## The problem:
Resume the forum thread on the Homeland Security warning to disable Java, picking up right after its last sentence.
====== Text section
# Unusual DHS warning: disable Java



## Jerusalem Blade (Jan 11, 2013)

I believe this is a legit warning: Homeland Security warns to disable Java amid zero-day flaw | ZDNet

One can google it -- it's in all the news.


----------



## Zach (Jan 12, 2013)

I checked and it is also on NPR. I don't think I have it on my computer, but thanks for the heads up, Steve.


----------



## baron (Jan 12, 2013)

I have been hearing about it also. My problem is I have no idea what Java is or how to find out if I do have it. Is there a way to know if its on your computer?


----------



## Nebrexan (Jan 12, 2013)

On a Windows PC, you can try typing *java -version* at a DOS prompt (Start > Run > *cmd* > OK):

C:\>*java -version*
java version "*1.6*.0_37"
Java(TM) SE Runtime Environment (build 1.6.0_37-b06)
Java HotSpot(TM) Client VM (build 20.12-b01, mixed mode, sharing)

The alert is for Java 1.7, the latest version.


----------



## Tim (Jan 12, 2013)

Here is an article that tells you how to disable it. You probably have it on your computer.

How to Disable Java | PCMag.com


----------



## Edward (Jan 12, 2013)

Don't know if this will get the job done, but in Internet Explorer. 

From the "Tools Tab", Select "Manage Add Ons"
Scroll down to Sun Microsystems, Find the Java Plug in, highlight it, and select the "Disabled" button.
============
====== Information shown
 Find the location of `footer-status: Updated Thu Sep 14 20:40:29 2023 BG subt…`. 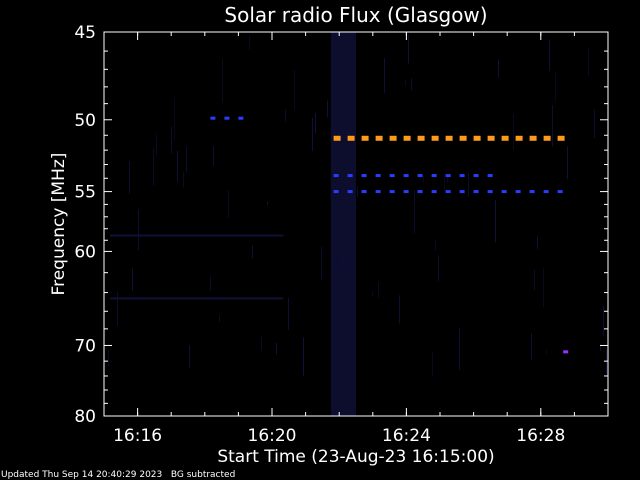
============
## Response for this exercise:
A bit more sure about this one. In the current version of Firefox: 

From the Tools tab, select "Add Ons"

Select "Plug Ins"

Scroll Down to "Java (TM) Platform
(Mine shows as 'known to be vunerable. Use with caution.'

Click the "Disable" button.

While you are at it, scroll back up, and if you have "Java Deployment Toolkit", disable it as well

There probably isn't any need to disable Javascript.


----------



## gordo (Jan 12, 2013)

Most computers use Java as it is part of many web applications. From what I read, it's only Java 7 that is compromised. If you use Firefox, they have already blocked the upgrade to it so you should be safe.


----------



## Zach (Jan 12, 2013)

I use a Mac with google chrome. What is it that I need to do? I didn't see a Java folder in my applications support folder so I figured I was in the clear.


----------



## Berean (Jan 12, 2013)

Here are instructions and further info. Java Zero-Day (Again), Time To Disable/Remove Java ~ Security Garden


----------



## Pilgrim (Jan 12, 2013)

Not knowing about this, I manually updated yesterday. I periodically check my Firefox plugins because outdated ones can leave you vulnerable. I just checked my add-ons and see a message that the Java plug-in "known to be vulnerable use with caution." I disabled it, which I think should be enough.


----------



## jandrusk (Jan 12, 2013)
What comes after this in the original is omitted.